Count the lines of the material below that contain the word "Identify", and reply with the number alone.

·····

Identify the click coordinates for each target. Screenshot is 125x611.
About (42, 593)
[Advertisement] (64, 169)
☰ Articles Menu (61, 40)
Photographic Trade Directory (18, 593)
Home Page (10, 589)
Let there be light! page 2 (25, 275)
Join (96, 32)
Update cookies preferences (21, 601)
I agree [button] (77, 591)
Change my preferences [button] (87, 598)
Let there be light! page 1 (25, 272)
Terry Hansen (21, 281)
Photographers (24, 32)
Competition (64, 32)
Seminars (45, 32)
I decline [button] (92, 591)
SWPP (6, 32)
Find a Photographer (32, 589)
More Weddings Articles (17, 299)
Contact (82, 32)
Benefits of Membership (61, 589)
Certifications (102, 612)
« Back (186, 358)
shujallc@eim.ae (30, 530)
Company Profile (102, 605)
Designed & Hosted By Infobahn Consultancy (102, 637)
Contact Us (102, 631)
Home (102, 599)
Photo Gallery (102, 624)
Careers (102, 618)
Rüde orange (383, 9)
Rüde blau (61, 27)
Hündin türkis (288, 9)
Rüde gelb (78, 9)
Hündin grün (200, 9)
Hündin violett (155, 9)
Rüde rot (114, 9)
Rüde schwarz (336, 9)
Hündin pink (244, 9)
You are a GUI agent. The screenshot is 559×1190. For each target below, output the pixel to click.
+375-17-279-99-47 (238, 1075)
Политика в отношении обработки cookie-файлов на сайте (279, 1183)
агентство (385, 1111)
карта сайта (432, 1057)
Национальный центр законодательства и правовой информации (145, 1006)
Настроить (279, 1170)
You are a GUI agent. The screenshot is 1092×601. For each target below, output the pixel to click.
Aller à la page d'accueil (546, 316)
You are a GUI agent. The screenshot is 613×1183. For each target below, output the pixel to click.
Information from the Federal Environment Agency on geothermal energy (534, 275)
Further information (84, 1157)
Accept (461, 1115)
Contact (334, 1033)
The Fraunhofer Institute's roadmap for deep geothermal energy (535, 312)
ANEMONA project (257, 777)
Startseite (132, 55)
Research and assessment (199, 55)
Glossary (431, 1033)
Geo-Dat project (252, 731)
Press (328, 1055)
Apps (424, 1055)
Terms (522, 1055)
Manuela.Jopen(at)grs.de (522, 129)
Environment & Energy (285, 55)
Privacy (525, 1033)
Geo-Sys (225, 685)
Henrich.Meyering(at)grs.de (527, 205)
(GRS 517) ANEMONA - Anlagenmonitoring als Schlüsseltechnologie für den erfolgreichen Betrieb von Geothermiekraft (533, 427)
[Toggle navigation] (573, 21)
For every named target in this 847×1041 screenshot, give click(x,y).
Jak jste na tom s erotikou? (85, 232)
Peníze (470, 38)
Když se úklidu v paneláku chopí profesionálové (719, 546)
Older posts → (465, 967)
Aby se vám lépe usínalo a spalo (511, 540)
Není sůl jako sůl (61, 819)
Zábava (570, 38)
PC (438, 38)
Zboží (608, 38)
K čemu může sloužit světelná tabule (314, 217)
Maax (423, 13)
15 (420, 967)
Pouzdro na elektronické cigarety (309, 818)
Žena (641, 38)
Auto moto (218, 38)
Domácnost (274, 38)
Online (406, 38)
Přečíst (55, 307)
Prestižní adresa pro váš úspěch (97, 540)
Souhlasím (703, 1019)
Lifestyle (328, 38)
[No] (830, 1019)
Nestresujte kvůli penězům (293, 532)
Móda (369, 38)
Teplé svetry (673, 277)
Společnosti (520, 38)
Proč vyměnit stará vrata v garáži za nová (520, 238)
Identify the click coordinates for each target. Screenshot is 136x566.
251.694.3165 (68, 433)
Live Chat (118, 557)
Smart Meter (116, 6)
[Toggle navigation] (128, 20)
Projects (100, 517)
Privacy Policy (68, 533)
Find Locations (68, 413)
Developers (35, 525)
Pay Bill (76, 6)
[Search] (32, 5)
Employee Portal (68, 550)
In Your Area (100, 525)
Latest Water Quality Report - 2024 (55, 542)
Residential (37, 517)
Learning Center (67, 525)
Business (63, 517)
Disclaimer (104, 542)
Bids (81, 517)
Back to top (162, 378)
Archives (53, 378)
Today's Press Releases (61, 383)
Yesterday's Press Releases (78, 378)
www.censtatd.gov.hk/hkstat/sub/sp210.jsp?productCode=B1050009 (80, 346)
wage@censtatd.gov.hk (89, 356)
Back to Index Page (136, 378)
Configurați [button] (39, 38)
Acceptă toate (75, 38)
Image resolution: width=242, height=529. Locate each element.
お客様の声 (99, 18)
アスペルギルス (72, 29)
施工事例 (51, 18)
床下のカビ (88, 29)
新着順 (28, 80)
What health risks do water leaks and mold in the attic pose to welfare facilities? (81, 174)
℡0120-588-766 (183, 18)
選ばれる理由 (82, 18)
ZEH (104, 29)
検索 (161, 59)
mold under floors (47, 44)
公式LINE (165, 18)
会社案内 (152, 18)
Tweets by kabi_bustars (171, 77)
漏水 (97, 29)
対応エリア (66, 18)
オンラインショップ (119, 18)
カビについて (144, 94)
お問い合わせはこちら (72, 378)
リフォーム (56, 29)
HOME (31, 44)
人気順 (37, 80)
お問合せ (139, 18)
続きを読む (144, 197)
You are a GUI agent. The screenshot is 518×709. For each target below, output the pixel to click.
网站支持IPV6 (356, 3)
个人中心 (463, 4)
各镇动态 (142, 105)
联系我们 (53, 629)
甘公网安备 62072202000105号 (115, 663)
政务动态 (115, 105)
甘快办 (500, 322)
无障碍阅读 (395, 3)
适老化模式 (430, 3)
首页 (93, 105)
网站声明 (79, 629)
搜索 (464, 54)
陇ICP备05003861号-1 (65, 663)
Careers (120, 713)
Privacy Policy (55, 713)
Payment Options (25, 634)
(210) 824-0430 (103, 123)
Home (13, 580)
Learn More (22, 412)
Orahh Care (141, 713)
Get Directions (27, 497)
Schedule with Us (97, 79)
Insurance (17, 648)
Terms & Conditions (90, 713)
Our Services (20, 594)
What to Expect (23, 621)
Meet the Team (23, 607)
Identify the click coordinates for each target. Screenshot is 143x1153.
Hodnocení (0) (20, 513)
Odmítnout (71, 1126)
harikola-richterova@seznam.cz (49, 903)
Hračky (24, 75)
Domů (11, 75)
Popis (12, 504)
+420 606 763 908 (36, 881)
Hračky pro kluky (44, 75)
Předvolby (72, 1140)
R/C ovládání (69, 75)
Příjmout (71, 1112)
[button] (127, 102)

·····

** RESULT **
3